→ **ASSIGNMENT**: Write what comes next in the passage about the published letters and the brother who died before the narrator was born, starting after its last sentence.

[SOURCE PASSAGE]

Now the book has come out into an environment that is far more receptive to the idea of a mother-child relationship before birth, thanks to people like Dr. Verny and so many other APPPAH members. However, it wasn't until just a few weeks ago that I realized why these letters were so important for me to write...and now, to have published.
Some friends and I were having a discussion about birth order and its effect on personality. This talk led me to share that I had had a brother whom I never had the chance to know because he died of a brain tumor at the age of four and a half. I explained that it wasn't until two years ago that I had finally done the arithmetic correctly and realized that he had died less than two years before I was born, and that I was born into a grieving family. This awareness explained the fact that, although I had always known I was loved, I had felt that, as a young child, I was held at arm's length. It also explained why my first memories of my parent's faces were of pain and sadness.

[/SOURCE PASSAGE]
[EXERCISE DATA]

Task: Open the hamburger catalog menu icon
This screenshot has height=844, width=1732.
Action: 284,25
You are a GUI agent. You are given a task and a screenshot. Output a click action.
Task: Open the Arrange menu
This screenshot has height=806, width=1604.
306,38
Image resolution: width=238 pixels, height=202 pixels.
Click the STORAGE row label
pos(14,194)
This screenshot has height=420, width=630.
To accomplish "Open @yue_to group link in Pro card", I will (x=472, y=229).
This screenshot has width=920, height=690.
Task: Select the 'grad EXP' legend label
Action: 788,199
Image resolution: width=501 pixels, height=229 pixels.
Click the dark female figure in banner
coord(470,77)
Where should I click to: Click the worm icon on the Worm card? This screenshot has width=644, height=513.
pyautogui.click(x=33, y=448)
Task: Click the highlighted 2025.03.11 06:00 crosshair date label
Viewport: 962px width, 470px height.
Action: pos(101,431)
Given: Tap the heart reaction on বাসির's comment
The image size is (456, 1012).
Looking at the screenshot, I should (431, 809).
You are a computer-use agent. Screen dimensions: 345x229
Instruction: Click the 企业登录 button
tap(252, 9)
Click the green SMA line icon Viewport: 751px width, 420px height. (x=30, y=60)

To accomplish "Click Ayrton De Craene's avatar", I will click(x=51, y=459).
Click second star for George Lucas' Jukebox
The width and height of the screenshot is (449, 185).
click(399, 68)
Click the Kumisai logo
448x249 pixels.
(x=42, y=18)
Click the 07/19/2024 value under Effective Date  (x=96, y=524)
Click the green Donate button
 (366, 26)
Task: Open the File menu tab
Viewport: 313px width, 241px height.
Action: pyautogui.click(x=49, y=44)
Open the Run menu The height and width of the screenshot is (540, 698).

[/EXERCISE DATA]

→ **RESPONSE AREA**:
As I continued to unravel the timing of my birth, I realized that my mother conceived me within a year after my brother, Rickie, had died. I was carried in her womb during a time of grief. My mother's description of the year after Rickie died was that she was \"numb\" and \"doesn't remember anything.\" She may have been beginning to feel again during the time she carried me, and yet I have to ask, \"What was she feeling\"?
I originally wrote Love Letters to my unborn child, simply because I was compelled to do so. The choice was not a conscious one. I was not aware of encouraging my baby's pre-natal development in any way. I only wanted to \"connect\" with him-to reassure him that I knew he was present, that he was loved, and that I was present with him. And so, in this way, I was led to tell our story.
Now, that story has led to the discovery and telling of my own birth story. The compassion I feel for my mother, father, brothers, and myself is as profound as the grief I was born into. Self-awareness unfolds from that story, day by day, and for it, I am deeply grateful.
Mary Knight is a professional writer and facilitates writing workshops. She is an editor for the Association of Unity Churches and is currently working on a pre-natal ministry program.
Love Letters Before Birth and Beyond by Mary Knight, Traverse City, Michigan, Single Eye Publishing, 1997, $14.95. (Phone orders: 1-888-929-9150)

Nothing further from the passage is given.